Think of “Mistresses” as “Sex All Over the City” — a one-hour soap filled with every imaginable permutation on infidelity, with side plots including (but not limited to) assisted suicide, Sept. 11, a previously straight woman’s first lesbian affair, workplace sex and threesomes. Improbably, it all comes together in a pretty irresistibly mindless soap, thanks largely to the strength of its cast, who gradually make you forget the absurdity of their various situations.
There’s not really a new idea anywhere in the first flight of thissix-part series (with a second batch of six more episodes soon to follow), beginning with the quartet of disparate female friends at its core: Katie (Sarah Parish), a doctor who had a longstanding affair with a deceased patient and now must deal with his emotionally vulnerable son (Max Brown); Siobhan (Orla Brady), whose efforts to conceive threaten to ruin her marriage — and lead her to stray; Trudi (Sharon Small), gingerly seeking to date again after being widowed in the 9/11 attacks; and Jessica (Shelley Conn), an event-planning party girl who finally falls for someone — though, to her surprise, this budding flirtation is with a woman (“Fringe’s” Anna Torv).
As usual, these high-powered career women somehow manage to find time to assemble regularly for wine-swilling get-togethers and — their accomplishments notwithstanding — regularly lose their minds (along with their knickers) where men are involved, with each participating in some kind of illicit romance.
Yet as constructed by series creators Lowri Glain, S.J. Clarkson and Rachel Anthony, there’s a strong momentum to the serialized storylines, and the key players are so innately appealing — especially Parish, so good in “Viva Blackpool,” and the equally alluring Brady — that it plays as much like a thriller as a soap, rendering everyone’s motives suspect.
Comparisons to “Sex and the City” (and, to a lesser degree, “Desperate Housewives”) are obvious, but “Mistresses” explores similar territory with a different tone — and significant credit for that goes to Edmund Butt’s mysterious score.

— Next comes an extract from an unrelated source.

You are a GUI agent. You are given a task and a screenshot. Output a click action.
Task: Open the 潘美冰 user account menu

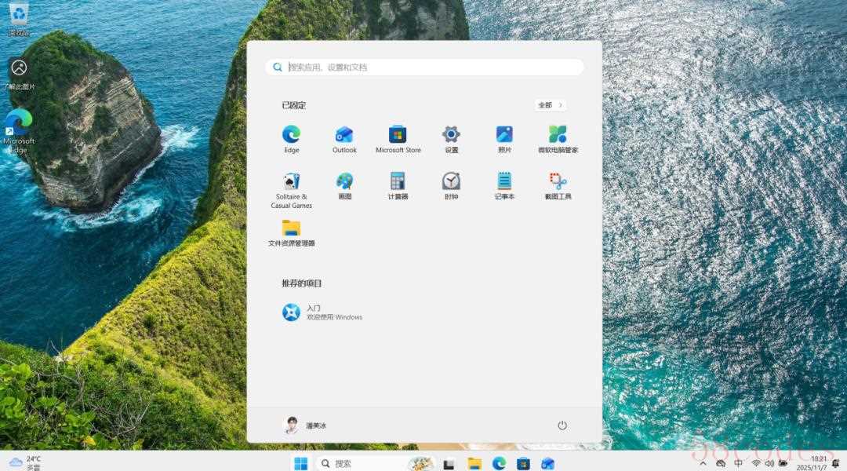304,425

Ultimately, the series won’t do anything more to advance the cause of professional women than have its American cousins. What’s more, the male characters are almost uniformly paper thin, and the sixth episode’s ending could use a bit of work. Nevertheless, the series somehow manages to make sex in a European city nearly as juicy and watchable as what TV viewers have come to expect from the Big Apple and the ‘burbs.